Retype all of the data exactly as given.

[[ Dataset extract open ]]

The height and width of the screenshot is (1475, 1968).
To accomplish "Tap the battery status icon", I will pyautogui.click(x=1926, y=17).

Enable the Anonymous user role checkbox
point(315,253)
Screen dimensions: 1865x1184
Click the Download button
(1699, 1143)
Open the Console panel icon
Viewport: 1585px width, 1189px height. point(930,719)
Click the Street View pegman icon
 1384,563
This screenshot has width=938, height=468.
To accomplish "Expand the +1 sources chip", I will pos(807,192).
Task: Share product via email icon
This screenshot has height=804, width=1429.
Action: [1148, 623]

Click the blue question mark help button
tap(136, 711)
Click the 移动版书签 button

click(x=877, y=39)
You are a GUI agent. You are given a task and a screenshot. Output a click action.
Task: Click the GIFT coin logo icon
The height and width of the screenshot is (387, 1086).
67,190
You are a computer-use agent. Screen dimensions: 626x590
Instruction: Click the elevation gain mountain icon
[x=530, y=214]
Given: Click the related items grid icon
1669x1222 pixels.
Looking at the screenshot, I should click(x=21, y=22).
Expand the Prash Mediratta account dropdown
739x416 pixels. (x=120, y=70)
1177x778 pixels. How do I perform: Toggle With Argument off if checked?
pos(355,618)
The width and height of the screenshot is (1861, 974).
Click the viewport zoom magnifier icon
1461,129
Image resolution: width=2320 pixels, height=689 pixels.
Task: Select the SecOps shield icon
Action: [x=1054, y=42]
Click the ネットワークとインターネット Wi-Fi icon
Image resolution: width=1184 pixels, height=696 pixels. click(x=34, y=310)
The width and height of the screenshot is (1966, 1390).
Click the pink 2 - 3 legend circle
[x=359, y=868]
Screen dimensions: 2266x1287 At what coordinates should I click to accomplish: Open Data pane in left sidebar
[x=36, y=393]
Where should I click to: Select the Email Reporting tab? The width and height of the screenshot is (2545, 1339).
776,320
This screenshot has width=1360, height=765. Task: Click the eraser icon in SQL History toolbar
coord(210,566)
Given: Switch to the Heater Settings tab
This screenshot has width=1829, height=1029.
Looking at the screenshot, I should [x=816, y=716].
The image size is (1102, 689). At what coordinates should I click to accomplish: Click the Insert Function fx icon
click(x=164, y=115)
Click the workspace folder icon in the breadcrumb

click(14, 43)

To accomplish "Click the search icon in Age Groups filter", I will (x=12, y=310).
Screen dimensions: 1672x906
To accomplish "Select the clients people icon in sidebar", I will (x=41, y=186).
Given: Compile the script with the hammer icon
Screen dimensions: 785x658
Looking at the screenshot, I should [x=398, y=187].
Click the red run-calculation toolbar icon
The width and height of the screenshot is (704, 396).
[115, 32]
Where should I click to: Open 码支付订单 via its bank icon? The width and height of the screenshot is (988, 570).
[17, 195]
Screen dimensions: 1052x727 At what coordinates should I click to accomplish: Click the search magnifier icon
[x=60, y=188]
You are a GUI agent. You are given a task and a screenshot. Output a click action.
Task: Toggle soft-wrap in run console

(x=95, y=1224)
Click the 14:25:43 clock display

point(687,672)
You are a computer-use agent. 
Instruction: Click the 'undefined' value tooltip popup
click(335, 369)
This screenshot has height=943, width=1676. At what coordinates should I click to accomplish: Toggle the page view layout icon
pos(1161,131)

[[ Dataset extract closed ]]

Response box |
The height and width of the screenshot is (1475, 1968).
To accomplish "Tap the battery status icon", I will pyautogui.click(x=1926, y=17).

Enable the Anonymous user role checkbox
point(315,253)
Screen dimensions: 1865x1184
Click the Download button
(1699, 1143)
Open the Console panel icon
Viewport: 1585px width, 1189px height. point(930,719)
Click the Street View pegman icon
 1384,563
This screenshot has width=938, height=468.
To accomplish "Expand the +1 sources chip", I will pos(807,192).
Task: Share product via email icon
This screenshot has height=804, width=1429.
Action: [1148, 623]

Click the blue question mark help button
tap(136, 711)
Click the 移动版书签 button

click(x=877, y=39)
You are a GUI agent. You are given a task and a screenshot. Output a click action.
Task: Click the GIFT coin logo icon
The height and width of the screenshot is (387, 1086).
67,190
You are a computer-use agent. Screen dimensions: 626x590
Instruction: Click the elevation gain mountain icon
[x=530, y=214]
Given: Click the related items grid icon
1669x1222 pixels.
Looking at the screenshot, I should click(x=21, y=22).
Expand the Prash Mediratta account dropdown
739x416 pixels. (x=120, y=70)
1177x778 pixels. How do I perform: Toggle With Argument off if checked?
pos(355,618)
The width and height of the screenshot is (1861, 974).
Click the viewport zoom magnifier icon
1461,129
Image resolution: width=2320 pixels, height=689 pixels.
Task: Select the SecOps shield icon
Action: [x=1054, y=42]
Click the ネットワークとインターネット Wi-Fi icon
Image resolution: width=1184 pixels, height=696 pixels. click(x=34, y=310)
The width and height of the screenshot is (1966, 1390).
Click the pink 2 - 3 legend circle
[x=359, y=868]
Screen dimensions: 2266x1287 At what coordinates should I click to accomplish: Open Data pane in left sidebar
[x=36, y=393]
Where should I click to: Select the Email Reporting tab? The width and height of the screenshot is (2545, 1339).
776,320
This screenshot has width=1360, height=765. Task: Click the eraser icon in SQL History toolbar
coord(210,566)
Given: Switch to the Heater Settings tab
This screenshot has width=1829, height=1029.
Looking at the screenshot, I should [x=816, y=716].
The image size is (1102, 689). At what coordinates should I click to accomplish: Click the Insert Function fx icon
click(x=164, y=115)
Click the workspace folder icon in the breadcrumb

click(14, 43)

To accomplish "Click the search icon in Age Groups filter", I will (x=12, y=310).
Screen dimensions: 1672x906
To accomplish "Select the clients people icon in sidebar", I will (x=41, y=186).
Given: Compile the script with the hammer icon
Screen dimensions: 785x658
Looking at the screenshot, I should [x=398, y=187].
Click the red run-calculation toolbar icon
The width and height of the screenshot is (704, 396).
[115, 32]
Where should I click to: Open 码支付订单 via its bank icon? The width and height of the screenshot is (988, 570).
[17, 195]
Screen dimensions: 1052x727 At what coordinates should I click to accomplish: Click the search magnifier icon
[x=60, y=188]
You are a GUI agent. You are given a task and a screenshot. Output a click action.
Task: Toggle soft-wrap in run console

(x=95, y=1224)
Click the 14:25:43 clock display

point(687,672)
You are a computer-use agent. 
Instruction: Click the 'undefined' value tooltip popup
click(335, 369)
This screenshot has height=943, width=1676. At what coordinates should I click to accomplish: Toggle the page view layout icon
pos(1161,131)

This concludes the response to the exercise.